■ WHAT YOU WILL DO
Word for word, retype the tail of the data below, starting with the line that has "Where should I click to: Open the Firefox" and including the last line.

■ ENTRIES SUPPLIED

####################

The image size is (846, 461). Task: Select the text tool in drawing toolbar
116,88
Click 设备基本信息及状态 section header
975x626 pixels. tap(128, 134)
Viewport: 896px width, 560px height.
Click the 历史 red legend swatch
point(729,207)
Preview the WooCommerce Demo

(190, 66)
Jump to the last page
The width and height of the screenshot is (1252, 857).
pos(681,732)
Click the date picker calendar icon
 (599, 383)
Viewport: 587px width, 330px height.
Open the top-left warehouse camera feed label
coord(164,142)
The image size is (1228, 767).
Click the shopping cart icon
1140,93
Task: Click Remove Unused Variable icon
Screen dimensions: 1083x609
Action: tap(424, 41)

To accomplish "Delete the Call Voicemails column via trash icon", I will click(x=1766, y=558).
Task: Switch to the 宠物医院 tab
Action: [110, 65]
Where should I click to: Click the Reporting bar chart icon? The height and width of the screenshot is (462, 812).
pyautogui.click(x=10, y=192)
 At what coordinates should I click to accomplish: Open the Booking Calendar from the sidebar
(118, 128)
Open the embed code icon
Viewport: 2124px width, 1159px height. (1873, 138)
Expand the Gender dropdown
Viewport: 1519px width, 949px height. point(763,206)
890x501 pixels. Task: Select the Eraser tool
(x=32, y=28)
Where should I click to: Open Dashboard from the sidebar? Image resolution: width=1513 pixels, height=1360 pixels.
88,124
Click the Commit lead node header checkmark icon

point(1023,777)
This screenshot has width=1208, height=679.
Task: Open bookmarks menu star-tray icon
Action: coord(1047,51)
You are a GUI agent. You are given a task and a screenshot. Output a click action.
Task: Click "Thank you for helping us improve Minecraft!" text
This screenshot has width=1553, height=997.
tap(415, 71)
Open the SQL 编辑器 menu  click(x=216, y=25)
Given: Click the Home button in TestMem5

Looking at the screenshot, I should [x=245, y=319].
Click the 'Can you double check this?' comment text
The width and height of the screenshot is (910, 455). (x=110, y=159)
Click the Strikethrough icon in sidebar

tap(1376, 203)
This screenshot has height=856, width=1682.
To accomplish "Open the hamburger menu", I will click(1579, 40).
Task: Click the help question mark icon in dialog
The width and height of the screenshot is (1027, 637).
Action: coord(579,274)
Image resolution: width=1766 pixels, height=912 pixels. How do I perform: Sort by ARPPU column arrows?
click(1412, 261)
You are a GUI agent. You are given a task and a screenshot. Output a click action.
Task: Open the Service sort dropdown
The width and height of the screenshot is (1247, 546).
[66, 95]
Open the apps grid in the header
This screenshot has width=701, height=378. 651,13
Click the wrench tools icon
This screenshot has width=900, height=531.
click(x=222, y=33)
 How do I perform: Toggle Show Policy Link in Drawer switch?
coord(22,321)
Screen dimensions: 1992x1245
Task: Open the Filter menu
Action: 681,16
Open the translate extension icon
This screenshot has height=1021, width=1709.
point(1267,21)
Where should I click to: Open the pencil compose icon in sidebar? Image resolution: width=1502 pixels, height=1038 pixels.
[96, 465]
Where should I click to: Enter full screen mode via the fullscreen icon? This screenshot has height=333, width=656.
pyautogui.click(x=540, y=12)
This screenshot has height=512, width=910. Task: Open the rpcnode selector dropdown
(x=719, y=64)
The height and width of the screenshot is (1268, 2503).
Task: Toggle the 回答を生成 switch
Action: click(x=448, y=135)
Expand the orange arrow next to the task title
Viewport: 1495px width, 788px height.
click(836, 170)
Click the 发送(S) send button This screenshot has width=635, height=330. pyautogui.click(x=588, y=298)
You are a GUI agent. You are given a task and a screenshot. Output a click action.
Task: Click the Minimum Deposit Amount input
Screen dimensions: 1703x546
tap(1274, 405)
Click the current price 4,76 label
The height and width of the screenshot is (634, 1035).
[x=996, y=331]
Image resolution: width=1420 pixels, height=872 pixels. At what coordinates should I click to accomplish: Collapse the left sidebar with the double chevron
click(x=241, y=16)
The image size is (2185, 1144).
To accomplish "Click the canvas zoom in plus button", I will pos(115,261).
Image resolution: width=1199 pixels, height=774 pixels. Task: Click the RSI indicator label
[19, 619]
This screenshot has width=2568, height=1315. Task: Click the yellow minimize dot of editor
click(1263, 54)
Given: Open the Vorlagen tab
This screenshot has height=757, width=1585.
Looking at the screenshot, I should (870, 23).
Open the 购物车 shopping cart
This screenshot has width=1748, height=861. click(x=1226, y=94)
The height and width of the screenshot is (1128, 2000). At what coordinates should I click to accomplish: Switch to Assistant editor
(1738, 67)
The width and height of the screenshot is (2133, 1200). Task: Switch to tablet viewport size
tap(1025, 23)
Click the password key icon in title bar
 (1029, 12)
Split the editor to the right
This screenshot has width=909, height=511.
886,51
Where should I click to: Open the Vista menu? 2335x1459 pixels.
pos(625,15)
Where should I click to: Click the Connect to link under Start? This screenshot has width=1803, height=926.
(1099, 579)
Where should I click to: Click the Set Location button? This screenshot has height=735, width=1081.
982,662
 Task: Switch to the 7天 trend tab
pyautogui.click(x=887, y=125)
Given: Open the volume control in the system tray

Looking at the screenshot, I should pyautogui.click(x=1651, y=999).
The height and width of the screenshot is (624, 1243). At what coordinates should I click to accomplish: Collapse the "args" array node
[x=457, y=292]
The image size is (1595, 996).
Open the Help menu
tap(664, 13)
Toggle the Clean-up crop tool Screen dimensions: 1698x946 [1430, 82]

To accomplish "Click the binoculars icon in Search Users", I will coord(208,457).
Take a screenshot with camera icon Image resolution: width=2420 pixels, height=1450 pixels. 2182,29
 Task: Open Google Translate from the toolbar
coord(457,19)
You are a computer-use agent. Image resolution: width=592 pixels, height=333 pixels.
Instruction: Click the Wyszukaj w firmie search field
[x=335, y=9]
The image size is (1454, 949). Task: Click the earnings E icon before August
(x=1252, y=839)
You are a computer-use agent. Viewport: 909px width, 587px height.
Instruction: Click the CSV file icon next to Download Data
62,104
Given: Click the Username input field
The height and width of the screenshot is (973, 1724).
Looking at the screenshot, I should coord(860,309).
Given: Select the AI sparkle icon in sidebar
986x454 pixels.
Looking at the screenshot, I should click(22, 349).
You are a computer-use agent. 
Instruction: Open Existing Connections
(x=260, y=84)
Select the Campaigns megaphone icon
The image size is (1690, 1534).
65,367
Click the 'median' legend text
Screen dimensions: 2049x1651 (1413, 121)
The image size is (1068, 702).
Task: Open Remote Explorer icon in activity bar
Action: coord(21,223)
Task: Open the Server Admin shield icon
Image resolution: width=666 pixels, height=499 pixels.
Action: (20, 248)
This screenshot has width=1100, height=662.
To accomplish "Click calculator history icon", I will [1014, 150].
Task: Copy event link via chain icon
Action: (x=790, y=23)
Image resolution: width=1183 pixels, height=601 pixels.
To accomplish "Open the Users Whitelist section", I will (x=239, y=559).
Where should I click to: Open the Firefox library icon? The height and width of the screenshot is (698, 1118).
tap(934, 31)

####################

■ WORKED SOLUTION
Where should I click to: Open the Firefox library icon? The height and width of the screenshot is (698, 1118).
tap(934, 31)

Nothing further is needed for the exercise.